Task details ▸ Your copy must start with the line containing "Instruction: Click the" and end with the last line of the entries, matching them exactly and leaving out every picture.

(Saved data entries)
==========

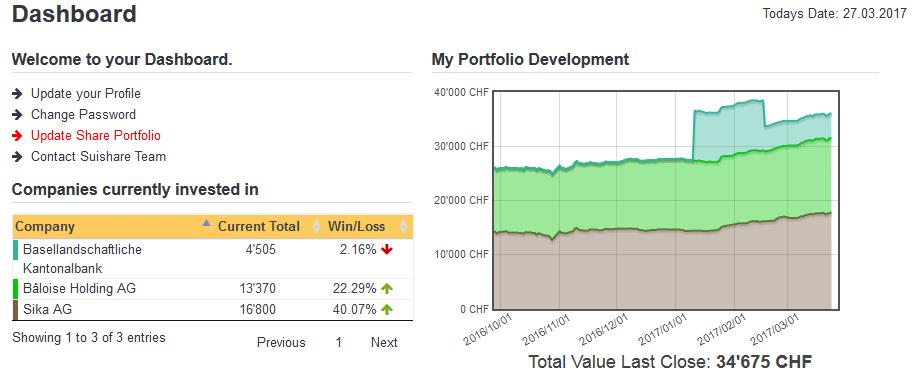912x375 pixels.
Task: Sort by Current Total column sort arrows
Action: tap(316, 227)
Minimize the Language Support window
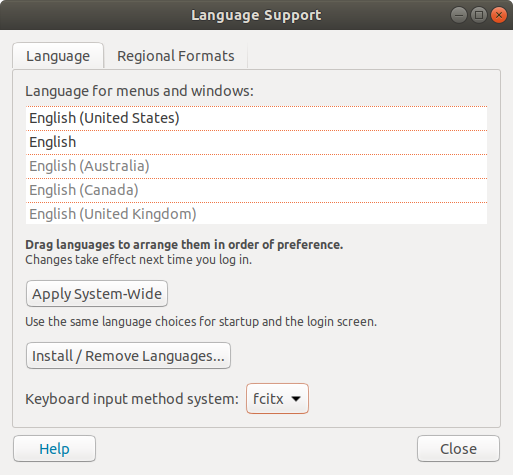 459,15
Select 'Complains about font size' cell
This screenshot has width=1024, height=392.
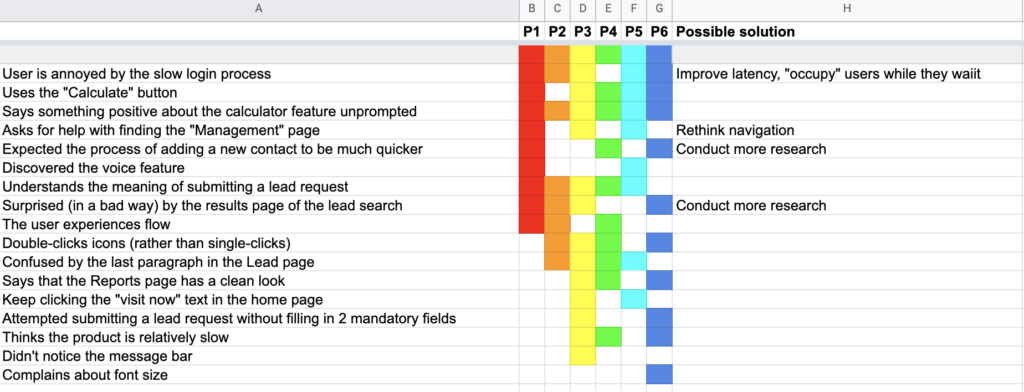[259, 375]
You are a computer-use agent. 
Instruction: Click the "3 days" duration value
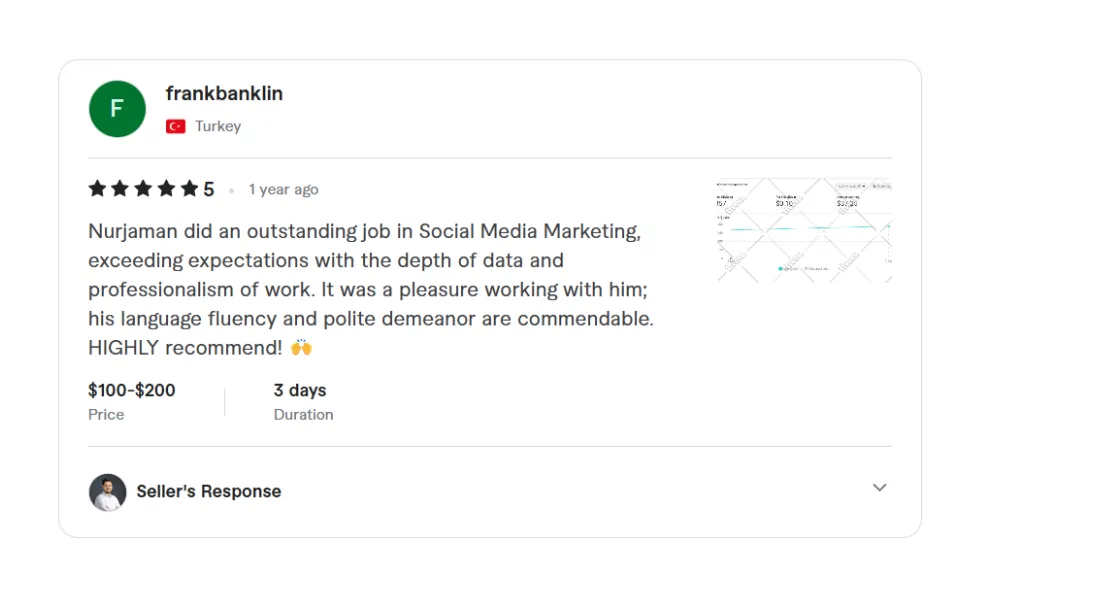[300, 390]
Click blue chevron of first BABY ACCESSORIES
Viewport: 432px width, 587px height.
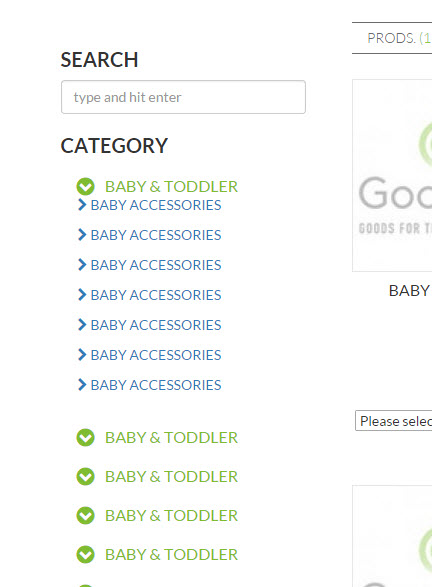coord(82,205)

==========

Completed task ▸
Instruction: Click the "3 days" duration value
[300, 390]
Click blue chevron of first BABY ACCESSORIES
Viewport: 432px width, 587px height.
coord(82,205)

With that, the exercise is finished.